-------- Dataset rows --------
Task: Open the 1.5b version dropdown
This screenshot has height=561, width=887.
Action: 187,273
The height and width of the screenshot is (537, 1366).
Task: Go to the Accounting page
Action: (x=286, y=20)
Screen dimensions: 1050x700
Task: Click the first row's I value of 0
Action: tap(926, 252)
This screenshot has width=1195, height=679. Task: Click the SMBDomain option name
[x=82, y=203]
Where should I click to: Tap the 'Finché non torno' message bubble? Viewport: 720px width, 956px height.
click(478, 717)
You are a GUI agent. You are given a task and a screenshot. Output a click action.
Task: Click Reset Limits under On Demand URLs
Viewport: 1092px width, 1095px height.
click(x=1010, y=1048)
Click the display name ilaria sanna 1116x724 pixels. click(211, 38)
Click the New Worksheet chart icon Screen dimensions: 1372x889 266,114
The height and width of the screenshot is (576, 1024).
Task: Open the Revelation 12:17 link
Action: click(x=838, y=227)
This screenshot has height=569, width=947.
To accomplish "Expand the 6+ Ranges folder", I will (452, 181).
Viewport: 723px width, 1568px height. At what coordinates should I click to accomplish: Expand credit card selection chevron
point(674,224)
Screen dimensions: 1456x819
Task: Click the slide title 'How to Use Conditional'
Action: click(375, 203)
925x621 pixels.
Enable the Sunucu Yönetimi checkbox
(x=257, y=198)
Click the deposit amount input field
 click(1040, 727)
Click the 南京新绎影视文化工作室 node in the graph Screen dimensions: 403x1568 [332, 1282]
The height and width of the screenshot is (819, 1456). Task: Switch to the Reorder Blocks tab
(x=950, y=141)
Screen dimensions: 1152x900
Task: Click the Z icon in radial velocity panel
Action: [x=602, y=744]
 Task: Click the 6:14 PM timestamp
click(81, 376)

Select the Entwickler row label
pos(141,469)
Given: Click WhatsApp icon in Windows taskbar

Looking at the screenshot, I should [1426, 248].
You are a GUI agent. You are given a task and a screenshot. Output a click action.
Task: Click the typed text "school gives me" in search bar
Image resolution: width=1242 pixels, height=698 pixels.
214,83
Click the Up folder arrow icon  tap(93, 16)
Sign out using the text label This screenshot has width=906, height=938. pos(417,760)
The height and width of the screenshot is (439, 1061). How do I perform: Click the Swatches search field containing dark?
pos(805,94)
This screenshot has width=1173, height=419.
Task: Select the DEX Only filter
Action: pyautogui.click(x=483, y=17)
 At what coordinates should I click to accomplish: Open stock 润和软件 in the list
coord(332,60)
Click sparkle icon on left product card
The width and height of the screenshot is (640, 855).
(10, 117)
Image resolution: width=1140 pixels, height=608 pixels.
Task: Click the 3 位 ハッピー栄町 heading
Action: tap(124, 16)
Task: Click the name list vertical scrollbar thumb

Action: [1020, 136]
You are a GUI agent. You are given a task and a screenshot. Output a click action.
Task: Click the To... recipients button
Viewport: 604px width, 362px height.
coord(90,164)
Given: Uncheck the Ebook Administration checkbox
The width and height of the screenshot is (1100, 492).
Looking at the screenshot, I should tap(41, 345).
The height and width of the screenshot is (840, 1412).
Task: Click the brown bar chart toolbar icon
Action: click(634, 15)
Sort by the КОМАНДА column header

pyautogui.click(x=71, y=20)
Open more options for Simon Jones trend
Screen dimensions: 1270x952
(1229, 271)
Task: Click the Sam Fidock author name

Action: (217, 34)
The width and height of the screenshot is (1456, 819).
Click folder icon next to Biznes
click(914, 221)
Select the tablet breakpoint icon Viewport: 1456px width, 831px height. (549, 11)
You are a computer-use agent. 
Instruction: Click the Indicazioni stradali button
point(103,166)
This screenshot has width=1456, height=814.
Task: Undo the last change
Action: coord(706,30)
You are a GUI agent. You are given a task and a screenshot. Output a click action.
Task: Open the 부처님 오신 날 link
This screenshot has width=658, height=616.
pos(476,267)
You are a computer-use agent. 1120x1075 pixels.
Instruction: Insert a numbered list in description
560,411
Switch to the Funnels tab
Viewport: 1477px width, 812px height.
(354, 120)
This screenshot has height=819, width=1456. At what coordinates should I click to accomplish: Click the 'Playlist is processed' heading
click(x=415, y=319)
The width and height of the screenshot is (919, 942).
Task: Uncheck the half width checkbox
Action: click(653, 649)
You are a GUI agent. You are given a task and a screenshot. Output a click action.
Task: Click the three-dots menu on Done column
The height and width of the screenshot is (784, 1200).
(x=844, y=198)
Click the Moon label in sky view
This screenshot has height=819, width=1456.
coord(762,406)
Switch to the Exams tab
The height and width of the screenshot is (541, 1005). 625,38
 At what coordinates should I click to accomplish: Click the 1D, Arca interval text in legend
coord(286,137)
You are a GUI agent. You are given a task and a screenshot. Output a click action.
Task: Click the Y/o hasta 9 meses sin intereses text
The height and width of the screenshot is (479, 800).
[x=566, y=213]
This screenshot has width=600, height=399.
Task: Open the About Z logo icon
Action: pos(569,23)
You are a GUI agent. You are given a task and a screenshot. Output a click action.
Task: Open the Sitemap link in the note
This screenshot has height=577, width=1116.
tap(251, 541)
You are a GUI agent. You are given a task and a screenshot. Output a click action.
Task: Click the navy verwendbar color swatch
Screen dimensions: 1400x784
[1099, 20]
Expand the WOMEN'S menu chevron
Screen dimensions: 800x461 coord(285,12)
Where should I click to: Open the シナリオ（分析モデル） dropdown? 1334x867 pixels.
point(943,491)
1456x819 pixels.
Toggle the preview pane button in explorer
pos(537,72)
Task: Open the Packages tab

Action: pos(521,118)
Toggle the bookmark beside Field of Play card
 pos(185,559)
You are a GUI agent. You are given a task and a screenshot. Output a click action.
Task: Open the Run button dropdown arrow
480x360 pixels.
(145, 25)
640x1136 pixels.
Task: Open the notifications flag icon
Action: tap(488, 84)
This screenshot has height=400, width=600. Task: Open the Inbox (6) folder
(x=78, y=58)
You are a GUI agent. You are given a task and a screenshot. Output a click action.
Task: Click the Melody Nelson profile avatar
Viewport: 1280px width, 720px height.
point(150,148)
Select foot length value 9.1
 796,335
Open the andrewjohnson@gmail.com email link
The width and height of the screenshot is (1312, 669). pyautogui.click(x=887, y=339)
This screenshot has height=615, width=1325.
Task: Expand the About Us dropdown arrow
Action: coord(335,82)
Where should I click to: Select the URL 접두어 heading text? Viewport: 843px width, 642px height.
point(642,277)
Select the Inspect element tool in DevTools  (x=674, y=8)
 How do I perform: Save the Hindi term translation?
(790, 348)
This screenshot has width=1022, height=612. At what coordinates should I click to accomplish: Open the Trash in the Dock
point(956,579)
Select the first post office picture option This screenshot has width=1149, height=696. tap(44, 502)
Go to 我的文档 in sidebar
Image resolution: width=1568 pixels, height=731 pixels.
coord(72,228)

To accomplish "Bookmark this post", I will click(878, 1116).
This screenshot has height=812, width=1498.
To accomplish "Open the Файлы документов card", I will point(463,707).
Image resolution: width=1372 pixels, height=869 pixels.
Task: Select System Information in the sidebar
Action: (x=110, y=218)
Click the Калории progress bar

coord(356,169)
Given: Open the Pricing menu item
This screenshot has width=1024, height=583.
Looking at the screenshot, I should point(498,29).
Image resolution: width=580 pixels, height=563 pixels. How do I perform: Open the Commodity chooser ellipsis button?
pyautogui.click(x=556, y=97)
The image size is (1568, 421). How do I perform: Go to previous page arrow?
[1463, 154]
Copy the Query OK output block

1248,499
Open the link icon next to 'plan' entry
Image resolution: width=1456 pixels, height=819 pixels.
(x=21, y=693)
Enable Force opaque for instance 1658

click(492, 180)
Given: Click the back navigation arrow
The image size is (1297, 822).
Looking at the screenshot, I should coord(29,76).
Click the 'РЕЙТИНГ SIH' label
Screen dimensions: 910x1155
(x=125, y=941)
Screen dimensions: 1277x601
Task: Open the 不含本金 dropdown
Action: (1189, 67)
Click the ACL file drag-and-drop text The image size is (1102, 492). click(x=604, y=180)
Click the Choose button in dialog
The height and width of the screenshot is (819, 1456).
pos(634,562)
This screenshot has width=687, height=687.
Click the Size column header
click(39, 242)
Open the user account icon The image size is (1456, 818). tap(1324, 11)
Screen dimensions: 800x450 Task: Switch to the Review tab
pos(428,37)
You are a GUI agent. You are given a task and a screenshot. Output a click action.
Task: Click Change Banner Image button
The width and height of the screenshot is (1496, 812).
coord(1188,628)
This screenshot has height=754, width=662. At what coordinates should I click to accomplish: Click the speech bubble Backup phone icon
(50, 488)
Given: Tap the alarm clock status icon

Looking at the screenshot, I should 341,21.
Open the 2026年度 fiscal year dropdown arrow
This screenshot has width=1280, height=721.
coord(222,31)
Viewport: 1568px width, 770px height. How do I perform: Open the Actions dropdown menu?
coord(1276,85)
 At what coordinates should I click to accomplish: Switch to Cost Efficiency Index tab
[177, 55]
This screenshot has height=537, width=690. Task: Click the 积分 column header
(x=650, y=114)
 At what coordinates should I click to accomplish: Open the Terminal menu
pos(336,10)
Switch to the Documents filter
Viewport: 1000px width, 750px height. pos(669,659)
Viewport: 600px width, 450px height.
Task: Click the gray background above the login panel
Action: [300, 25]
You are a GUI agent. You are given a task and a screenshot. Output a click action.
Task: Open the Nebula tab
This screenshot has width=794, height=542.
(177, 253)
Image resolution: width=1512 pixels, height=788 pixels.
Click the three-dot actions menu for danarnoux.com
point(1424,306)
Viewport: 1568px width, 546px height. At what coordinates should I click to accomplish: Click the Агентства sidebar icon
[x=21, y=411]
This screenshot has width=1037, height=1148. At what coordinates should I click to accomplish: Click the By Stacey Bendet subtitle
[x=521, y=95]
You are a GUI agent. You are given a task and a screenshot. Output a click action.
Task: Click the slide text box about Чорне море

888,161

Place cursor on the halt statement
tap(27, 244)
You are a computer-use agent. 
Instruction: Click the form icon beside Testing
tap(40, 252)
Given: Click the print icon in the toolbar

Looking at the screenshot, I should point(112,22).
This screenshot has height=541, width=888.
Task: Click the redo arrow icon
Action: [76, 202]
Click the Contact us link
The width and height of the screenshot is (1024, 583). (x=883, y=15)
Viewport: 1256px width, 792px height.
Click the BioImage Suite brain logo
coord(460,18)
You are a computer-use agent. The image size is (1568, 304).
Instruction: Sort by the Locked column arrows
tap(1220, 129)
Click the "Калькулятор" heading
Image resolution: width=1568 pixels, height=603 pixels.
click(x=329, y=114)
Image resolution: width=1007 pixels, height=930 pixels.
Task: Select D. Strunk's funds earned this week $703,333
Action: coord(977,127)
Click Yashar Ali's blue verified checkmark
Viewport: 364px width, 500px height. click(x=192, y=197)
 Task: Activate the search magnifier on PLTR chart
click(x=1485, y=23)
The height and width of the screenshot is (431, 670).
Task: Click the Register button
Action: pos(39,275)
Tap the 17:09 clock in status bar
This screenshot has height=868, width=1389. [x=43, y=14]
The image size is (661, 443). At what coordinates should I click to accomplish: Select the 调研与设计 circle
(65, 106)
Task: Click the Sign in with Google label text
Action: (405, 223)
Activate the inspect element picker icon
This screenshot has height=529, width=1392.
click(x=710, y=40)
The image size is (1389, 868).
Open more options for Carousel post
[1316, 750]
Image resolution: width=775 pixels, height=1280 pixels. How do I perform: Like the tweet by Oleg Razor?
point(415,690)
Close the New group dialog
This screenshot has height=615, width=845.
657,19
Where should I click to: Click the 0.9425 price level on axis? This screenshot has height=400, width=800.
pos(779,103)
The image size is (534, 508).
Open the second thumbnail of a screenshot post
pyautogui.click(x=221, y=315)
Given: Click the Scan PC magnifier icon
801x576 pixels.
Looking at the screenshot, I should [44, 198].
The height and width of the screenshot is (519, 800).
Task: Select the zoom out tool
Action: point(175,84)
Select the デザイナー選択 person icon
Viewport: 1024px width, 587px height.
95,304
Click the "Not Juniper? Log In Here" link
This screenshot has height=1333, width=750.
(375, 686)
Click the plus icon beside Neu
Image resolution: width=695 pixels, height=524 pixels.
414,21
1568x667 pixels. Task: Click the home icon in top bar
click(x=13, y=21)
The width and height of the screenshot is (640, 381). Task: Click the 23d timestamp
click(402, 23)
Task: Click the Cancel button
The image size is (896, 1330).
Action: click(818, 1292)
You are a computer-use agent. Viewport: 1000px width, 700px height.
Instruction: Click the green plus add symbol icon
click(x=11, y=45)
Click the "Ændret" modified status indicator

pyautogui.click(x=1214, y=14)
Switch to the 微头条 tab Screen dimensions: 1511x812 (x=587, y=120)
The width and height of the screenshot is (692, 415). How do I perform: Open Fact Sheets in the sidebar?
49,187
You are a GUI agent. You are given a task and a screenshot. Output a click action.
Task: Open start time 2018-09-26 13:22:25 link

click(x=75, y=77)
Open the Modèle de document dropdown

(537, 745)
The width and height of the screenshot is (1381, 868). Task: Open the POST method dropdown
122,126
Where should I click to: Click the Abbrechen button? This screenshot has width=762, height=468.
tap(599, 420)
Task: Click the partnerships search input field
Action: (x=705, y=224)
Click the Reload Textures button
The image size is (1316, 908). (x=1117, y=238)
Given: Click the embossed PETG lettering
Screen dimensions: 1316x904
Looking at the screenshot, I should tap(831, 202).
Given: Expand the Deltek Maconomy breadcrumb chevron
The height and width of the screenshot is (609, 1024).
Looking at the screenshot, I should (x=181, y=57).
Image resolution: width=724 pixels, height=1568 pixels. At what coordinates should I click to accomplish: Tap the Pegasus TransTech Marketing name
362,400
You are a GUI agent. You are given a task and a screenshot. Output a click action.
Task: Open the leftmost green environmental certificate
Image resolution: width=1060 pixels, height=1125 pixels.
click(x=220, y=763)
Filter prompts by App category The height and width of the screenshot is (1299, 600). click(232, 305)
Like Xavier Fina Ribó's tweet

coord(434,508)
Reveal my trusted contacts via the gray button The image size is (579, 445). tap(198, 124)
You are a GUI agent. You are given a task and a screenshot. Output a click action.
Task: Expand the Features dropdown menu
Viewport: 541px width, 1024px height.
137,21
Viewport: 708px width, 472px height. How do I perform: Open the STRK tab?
--------
Exercise brief: Quote the items above word for word, from the line with "Click the Калории progress bar" to the line with "pyautogui.click(x=556, y=97)", including both of those lines.

Task output:
Click the Калории progress bar

coord(356,169)
Given: Open the Pricing menu item
This screenshot has width=1024, height=583.
Looking at the screenshot, I should point(498,29).
Image resolution: width=580 pixels, height=563 pixels. How do I perform: Open the Commodity chooser ellipsis button?
pyautogui.click(x=556, y=97)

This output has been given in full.